▸ What the exercise asks
Exact copies of all the records below should be returned.

▸ Extracted entries
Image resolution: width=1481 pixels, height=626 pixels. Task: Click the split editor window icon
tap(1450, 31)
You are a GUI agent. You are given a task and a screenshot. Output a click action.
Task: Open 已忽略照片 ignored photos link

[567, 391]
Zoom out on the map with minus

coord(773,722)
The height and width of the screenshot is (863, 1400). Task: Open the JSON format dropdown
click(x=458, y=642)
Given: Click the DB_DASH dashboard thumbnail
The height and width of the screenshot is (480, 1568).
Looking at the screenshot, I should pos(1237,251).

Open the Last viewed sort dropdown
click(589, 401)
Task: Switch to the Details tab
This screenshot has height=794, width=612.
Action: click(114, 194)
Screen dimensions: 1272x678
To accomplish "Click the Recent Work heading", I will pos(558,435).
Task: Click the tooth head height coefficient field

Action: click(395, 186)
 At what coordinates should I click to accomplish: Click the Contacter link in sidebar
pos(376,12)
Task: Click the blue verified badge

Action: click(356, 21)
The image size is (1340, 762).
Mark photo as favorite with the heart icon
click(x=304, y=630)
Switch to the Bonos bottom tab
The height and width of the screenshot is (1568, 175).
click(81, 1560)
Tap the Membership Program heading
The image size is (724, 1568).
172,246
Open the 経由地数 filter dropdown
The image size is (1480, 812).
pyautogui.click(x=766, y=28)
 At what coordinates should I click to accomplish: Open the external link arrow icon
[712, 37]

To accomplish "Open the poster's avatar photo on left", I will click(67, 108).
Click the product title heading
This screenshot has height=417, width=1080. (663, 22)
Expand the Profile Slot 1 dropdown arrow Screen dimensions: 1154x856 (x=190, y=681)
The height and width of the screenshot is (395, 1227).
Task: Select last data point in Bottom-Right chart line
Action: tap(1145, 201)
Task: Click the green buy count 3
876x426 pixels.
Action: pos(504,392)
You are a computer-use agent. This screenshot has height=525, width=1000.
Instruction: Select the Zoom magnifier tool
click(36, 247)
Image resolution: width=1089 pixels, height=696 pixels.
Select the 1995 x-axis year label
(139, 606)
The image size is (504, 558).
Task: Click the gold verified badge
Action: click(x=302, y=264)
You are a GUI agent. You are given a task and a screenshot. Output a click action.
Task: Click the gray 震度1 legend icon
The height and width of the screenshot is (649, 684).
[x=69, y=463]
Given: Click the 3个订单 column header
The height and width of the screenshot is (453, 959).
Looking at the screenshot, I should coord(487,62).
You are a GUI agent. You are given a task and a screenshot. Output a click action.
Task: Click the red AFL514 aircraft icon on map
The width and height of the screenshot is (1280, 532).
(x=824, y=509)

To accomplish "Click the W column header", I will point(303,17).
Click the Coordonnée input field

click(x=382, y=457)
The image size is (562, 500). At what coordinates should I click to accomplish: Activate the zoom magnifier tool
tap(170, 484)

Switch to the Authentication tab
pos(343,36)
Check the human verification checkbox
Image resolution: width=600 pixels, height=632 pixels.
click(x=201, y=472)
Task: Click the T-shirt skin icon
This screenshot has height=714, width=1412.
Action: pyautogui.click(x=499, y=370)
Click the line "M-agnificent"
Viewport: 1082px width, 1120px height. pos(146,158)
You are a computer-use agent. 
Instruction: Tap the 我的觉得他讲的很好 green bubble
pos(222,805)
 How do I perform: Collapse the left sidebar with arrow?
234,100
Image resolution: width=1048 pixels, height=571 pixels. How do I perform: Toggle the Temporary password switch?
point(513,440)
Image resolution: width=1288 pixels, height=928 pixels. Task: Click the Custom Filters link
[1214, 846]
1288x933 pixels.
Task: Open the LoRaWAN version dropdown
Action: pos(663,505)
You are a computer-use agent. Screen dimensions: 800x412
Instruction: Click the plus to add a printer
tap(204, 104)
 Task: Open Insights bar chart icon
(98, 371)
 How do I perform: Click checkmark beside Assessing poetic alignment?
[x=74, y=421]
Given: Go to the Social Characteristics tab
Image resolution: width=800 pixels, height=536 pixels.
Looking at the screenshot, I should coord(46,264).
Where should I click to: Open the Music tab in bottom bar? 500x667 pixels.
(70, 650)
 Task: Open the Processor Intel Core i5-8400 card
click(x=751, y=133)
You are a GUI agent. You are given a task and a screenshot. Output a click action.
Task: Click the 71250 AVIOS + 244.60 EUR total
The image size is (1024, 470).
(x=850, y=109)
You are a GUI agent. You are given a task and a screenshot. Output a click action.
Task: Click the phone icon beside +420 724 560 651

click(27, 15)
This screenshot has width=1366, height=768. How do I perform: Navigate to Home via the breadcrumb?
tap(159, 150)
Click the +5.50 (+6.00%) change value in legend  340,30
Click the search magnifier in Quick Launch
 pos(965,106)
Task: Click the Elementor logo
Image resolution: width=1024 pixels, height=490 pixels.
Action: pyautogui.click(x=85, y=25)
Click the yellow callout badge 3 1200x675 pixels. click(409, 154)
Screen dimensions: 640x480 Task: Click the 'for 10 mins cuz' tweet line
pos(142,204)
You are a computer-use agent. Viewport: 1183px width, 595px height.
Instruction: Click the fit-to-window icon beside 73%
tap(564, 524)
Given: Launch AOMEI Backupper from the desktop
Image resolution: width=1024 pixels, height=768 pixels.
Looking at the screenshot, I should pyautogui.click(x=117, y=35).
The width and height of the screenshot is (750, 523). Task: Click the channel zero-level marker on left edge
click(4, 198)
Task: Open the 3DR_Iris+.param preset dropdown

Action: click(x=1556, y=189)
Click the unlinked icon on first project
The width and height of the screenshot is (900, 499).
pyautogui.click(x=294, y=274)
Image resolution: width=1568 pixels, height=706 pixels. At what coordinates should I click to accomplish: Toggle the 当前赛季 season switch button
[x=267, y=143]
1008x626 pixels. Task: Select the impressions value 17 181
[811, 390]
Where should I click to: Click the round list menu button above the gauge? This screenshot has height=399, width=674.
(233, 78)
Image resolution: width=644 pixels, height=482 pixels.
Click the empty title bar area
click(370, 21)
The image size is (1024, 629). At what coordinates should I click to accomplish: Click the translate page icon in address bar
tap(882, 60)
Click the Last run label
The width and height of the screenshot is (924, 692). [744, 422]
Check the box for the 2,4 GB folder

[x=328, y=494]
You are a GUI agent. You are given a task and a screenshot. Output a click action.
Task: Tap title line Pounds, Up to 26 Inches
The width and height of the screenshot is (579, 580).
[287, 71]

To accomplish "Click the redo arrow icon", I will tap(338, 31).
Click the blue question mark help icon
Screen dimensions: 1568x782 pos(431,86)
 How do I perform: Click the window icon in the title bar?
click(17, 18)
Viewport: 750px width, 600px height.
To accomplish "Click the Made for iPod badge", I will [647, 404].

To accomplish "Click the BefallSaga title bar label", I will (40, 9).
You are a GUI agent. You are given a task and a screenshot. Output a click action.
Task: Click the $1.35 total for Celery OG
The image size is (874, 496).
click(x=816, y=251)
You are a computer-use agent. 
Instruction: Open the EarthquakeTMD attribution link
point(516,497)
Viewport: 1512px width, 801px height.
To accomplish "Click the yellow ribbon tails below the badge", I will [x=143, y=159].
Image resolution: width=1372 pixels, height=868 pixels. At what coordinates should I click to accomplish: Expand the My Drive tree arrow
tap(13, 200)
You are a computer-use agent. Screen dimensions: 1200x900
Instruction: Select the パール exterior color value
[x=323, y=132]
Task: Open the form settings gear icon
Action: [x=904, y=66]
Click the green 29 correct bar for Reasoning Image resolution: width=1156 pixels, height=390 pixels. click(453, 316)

▸ Answer for the task
Image resolution: width=1481 pixels, height=626 pixels. Task: Click the split editor window icon
tap(1450, 31)
You are a GUI agent. You are given a task and a screenshot. Output a click action.
Task: Open 已忽略照片 ignored photos link

[567, 391]
Zoom out on the map with minus

coord(773,722)
The height and width of the screenshot is (863, 1400). Task: Open the JSON format dropdown
click(x=458, y=642)
Given: Click the DB_DASH dashboard thumbnail
The height and width of the screenshot is (480, 1568).
Looking at the screenshot, I should pos(1237,251).

Open the Last viewed sort dropdown
click(589, 401)
Task: Switch to the Details tab
This screenshot has height=794, width=612.
Action: click(114, 194)
Screen dimensions: 1272x678
To accomplish "Click the Recent Work heading", I will pos(558,435).
Task: Click the tooth head height coefficient field

Action: click(395, 186)
 At what coordinates should I click to accomplish: Click the Contacter link in sidebar
pos(376,12)
Task: Click the blue verified badge

Action: click(356, 21)
The image size is (1340, 762).
Mark photo as favorite with the heart icon
click(x=304, y=630)
Switch to the Bonos bottom tab
The height and width of the screenshot is (1568, 175).
click(81, 1560)
Tap the Membership Program heading
The image size is (724, 1568).
172,246
Open the 経由地数 filter dropdown
The image size is (1480, 812).
pyautogui.click(x=766, y=28)
 At what coordinates should I click to accomplish: Open the external link arrow icon
[712, 37]

To accomplish "Open the poster's avatar photo on left", I will click(67, 108).
Click the product title heading
This screenshot has height=417, width=1080. (663, 22)
Expand the Profile Slot 1 dropdown arrow Screen dimensions: 1154x856 (x=190, y=681)
The height and width of the screenshot is (395, 1227).
Task: Select last data point in Bottom-Right chart line
Action: tap(1145, 201)
Task: Click the green buy count 3
876x426 pixels.
Action: pos(504,392)
You are a computer-use agent. This screenshot has height=525, width=1000.
Instruction: Select the Zoom magnifier tool
click(36, 247)
Image resolution: width=1089 pixels, height=696 pixels.
Select the 1995 x-axis year label
(139, 606)
The image size is (504, 558).
Task: Click the gold verified badge
Action: click(x=302, y=264)
You are a GUI agent. You are given a task and a screenshot. Output a click action.
Task: Click the gray 震度1 legend icon
The height and width of the screenshot is (649, 684).
[x=69, y=463]
Given: Click the 3个订单 column header
The height and width of the screenshot is (453, 959).
Looking at the screenshot, I should coord(487,62).
You are a GUI agent. You are given a task and a screenshot. Output a click action.
Task: Click the red AFL514 aircraft icon on map
The width and height of the screenshot is (1280, 532).
(x=824, y=509)

To accomplish "Click the W column header", I will point(303,17).
Click the Coordonnée input field

click(x=382, y=457)
The image size is (562, 500). At what coordinates should I click to accomplish: Activate the zoom magnifier tool
tap(170, 484)

Switch to the Authentication tab
pos(343,36)
Check the human verification checkbox
Image resolution: width=600 pixels, height=632 pixels.
click(x=201, y=472)
Task: Click the T-shirt skin icon
This screenshot has height=714, width=1412.
Action: pyautogui.click(x=499, y=370)
Click the line "M-agnificent"
Viewport: 1082px width, 1120px height. pos(146,158)
You are a computer-use agent. 
Instruction: Tap the 我的觉得他讲的很好 green bubble
pos(222,805)
 How do I perform: Collapse the left sidebar with arrow?
234,100
Image resolution: width=1048 pixels, height=571 pixels. How do I perform: Toggle the Temporary password switch?
point(513,440)
Image resolution: width=1288 pixels, height=928 pixels. Task: Click the Custom Filters link
[1214, 846]
1288x933 pixels.
Task: Open the LoRaWAN version dropdown
Action: pos(663,505)
You are a computer-use agent. Screen dimensions: 800x412
Instruction: Click the plus to add a printer
tap(204, 104)
 Task: Open Insights bar chart icon
(98, 371)
 How do I perform: Click checkmark beside Assessing poetic alignment?
[x=74, y=421]
Given: Go to the Social Characteristics tab
Image resolution: width=800 pixels, height=536 pixels.
Looking at the screenshot, I should coord(46,264).
Where should I click to: Open the Music tab in bottom bar? 500x667 pixels.
(70, 650)
 Task: Open the Processor Intel Core i5-8400 card
click(x=751, y=133)
You are a GUI agent. You are given a task and a screenshot. Output a click action.
Task: Click the 71250 AVIOS + 244.60 EUR total
The image size is (1024, 470).
(x=850, y=109)
You are a GUI agent. You are given a task and a screenshot. Output a click action.
Task: Click the phone icon beside +420 724 560 651

click(27, 15)
This screenshot has width=1366, height=768. How do I perform: Navigate to Home via the breadcrumb?
tap(159, 150)
Click the +5.50 (+6.00%) change value in legend  340,30
Click the search magnifier in Quick Launch
 pos(965,106)
Task: Click the Elementor logo
Image resolution: width=1024 pixels, height=490 pixels.
Action: pyautogui.click(x=85, y=25)
Click the yellow callout badge 3 1200x675 pixels. click(409, 154)
Screen dimensions: 640x480 Task: Click the 'for 10 mins cuz' tweet line
pos(142,204)
You are a computer-use agent. Viewport: 1183px width, 595px height.
Instruction: Click the fit-to-window icon beside 73%
tap(564, 524)
Given: Launch AOMEI Backupper from the desktop
Image resolution: width=1024 pixels, height=768 pixels.
Looking at the screenshot, I should pyautogui.click(x=117, y=35).
The width and height of the screenshot is (750, 523). Task: Click the channel zero-level marker on left edge
click(4, 198)
Task: Open the 3DR_Iris+.param preset dropdown

Action: click(x=1556, y=189)
Click the unlinked icon on first project
The width and height of the screenshot is (900, 499).
pyautogui.click(x=294, y=274)
Image resolution: width=1568 pixels, height=706 pixels. At what coordinates should I click to accomplish: Toggle the 当前赛季 season switch button
[x=267, y=143]
1008x626 pixels. Task: Select the impressions value 17 181
[811, 390]
Where should I click to: Click the round list menu button above the gauge? This screenshot has height=399, width=674.
(233, 78)
Image resolution: width=644 pixels, height=482 pixels.
Click the empty title bar area
click(370, 21)
The image size is (1024, 629). At what coordinates should I click to accomplish: Click the translate page icon in address bar
tap(882, 60)
Click the Last run label
The width and height of the screenshot is (924, 692). [744, 422]
Check the box for the 2,4 GB folder

[x=328, y=494]
You are a GUI agent. You are given a task and a screenshot. Output a click action.
Task: Tap title line Pounds, Up to 26 Inches
The width and height of the screenshot is (579, 580).
[287, 71]

To accomplish "Click the redo arrow icon", I will tap(338, 31).
Click the blue question mark help icon
Screen dimensions: 1568x782 pos(431,86)
 How do I perform: Click the window icon in the title bar?
click(17, 18)
Viewport: 750px width, 600px height.
To accomplish "Click the Made for iPod badge", I will [647, 404].

To accomplish "Click the BefallSaga title bar label", I will (40, 9).
You are a GUI agent. You are given a task and a screenshot. Output a click action.
Task: Click the $1.35 total for Celery OG
The image size is (874, 496).
click(x=816, y=251)
You are a computer-use agent. 
Instruction: Open the EarthquakeTMD attribution link
point(516,497)
Viewport: 1512px width, 801px height.
To accomplish "Click the yellow ribbon tails below the badge", I will [x=143, y=159].
Image resolution: width=1372 pixels, height=868 pixels. At what coordinates should I click to accomplish: Expand the My Drive tree arrow
tap(13, 200)
You are a computer-use agent. Screen dimensions: 1200x900
Instruction: Select the パール exterior color value
[x=323, y=132]
Task: Open the form settings gear icon
Action: [x=904, y=66]
Click the green 29 correct bar for Reasoning Image resolution: width=1156 pixels, height=390 pixels. click(453, 316)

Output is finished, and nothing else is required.